I. Encounter In The Alley
{¶3} In the late evening of May 20, 2014, North College Hill police officers Keith Ryan and Shaun Miller responded to complaints of a group of disorderly juveniles on the street. Phillips was one of the group. He had been drinking and was carrying a loaded and cocked semiautomatic pistol. As the officers approached the group to investigate, Phillips, then age 19, fled on foot. Officer Miller ordered Phillips to stop and then pursued him into a darkened alleyway.
{¶4} Officer Miller, with his Taser stun gun in his hand, was gaining ground on Phillips. When he was within 15 feet of Phillips, Officer Miller saw two separate muzzle flashes just ahead of him in the darkness. Numerous witnesses described
{¶5} Additional police officers, including an officer with a canine unit, responded and they quickly apprehended Phillips. He was hiding on a nearby garage roof. The canine unit discovered Phillips’ discarded pistol, still operable and ready to fire, about 70 feet from his hiding place.

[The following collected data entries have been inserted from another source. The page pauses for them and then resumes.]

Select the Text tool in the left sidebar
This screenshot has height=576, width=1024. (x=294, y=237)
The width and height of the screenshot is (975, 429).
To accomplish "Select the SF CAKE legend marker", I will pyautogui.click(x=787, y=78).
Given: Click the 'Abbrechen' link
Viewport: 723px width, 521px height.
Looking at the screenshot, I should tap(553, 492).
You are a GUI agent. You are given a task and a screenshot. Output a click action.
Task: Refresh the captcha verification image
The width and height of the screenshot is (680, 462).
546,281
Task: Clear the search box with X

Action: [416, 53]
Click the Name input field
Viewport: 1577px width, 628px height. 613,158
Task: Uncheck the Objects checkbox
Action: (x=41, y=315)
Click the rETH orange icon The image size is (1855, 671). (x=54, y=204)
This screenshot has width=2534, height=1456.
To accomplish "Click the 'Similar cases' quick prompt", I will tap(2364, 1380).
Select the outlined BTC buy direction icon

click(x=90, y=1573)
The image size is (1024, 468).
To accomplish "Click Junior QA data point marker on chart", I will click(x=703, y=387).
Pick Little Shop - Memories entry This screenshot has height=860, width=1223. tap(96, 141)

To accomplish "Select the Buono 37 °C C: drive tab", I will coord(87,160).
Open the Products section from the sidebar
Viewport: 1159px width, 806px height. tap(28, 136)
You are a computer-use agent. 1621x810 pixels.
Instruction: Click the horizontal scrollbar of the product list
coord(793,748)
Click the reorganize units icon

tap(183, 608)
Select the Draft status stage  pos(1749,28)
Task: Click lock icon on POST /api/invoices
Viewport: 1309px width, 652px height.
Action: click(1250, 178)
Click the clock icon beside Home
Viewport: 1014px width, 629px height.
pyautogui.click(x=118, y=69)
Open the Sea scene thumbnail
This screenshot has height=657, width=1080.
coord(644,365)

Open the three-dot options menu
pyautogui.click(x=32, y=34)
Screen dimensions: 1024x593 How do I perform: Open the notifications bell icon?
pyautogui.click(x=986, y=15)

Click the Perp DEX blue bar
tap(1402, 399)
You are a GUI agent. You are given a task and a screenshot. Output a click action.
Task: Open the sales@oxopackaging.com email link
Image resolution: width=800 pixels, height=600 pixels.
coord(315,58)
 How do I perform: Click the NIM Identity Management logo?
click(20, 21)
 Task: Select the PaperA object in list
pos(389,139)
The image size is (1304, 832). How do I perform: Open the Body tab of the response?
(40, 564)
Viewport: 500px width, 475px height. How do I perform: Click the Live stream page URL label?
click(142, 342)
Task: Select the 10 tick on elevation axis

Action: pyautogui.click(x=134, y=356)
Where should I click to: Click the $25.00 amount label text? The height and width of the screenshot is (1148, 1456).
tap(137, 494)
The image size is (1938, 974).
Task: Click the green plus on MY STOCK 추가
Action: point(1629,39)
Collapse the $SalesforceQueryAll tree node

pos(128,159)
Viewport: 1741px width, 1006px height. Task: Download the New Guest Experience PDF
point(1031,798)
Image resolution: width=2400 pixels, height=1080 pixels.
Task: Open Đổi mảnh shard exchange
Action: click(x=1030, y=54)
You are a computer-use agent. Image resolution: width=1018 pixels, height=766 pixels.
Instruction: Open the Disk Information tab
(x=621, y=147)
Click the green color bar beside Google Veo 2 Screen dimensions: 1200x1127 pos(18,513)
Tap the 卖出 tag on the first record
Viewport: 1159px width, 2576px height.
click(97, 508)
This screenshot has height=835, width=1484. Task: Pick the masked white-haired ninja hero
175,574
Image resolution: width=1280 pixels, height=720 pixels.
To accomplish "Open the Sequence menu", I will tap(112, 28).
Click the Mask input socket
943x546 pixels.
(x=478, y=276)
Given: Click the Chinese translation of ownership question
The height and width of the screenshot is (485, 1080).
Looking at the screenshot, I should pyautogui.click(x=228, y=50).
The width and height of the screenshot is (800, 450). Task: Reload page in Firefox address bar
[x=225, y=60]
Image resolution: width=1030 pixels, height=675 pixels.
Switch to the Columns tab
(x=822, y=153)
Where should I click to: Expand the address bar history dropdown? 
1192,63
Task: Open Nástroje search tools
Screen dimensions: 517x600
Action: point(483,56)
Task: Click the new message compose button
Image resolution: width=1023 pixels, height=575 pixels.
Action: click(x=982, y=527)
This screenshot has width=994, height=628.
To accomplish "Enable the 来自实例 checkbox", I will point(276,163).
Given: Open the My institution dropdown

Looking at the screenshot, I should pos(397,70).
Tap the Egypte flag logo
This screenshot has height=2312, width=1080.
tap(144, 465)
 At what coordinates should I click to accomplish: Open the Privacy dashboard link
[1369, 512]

{¶6} When Phillips was arrested he was informed of his Miranda rights to remain silent. But Phillips responded loudly, “Fuck North College Hill police.” He berated another North College Hill police officer, screaming, “Then fuck you; you ain‘t shit.” Phillips then yelled out, “North College Hill ain‘t shit. I wish I would have got that bitch ass cop.”
{¶7} Investigating officers found two spent casings near where Officer Miller had seen the muzzle flashes. They were determined to have been fired from Phillips’ pistol. A bullet hole was found in a garage near where Officer Miller had been just as Phillips had begun to fire. The investigators found gun residue on Phillips’ hands. The pistol had been stolen from a local gun shop.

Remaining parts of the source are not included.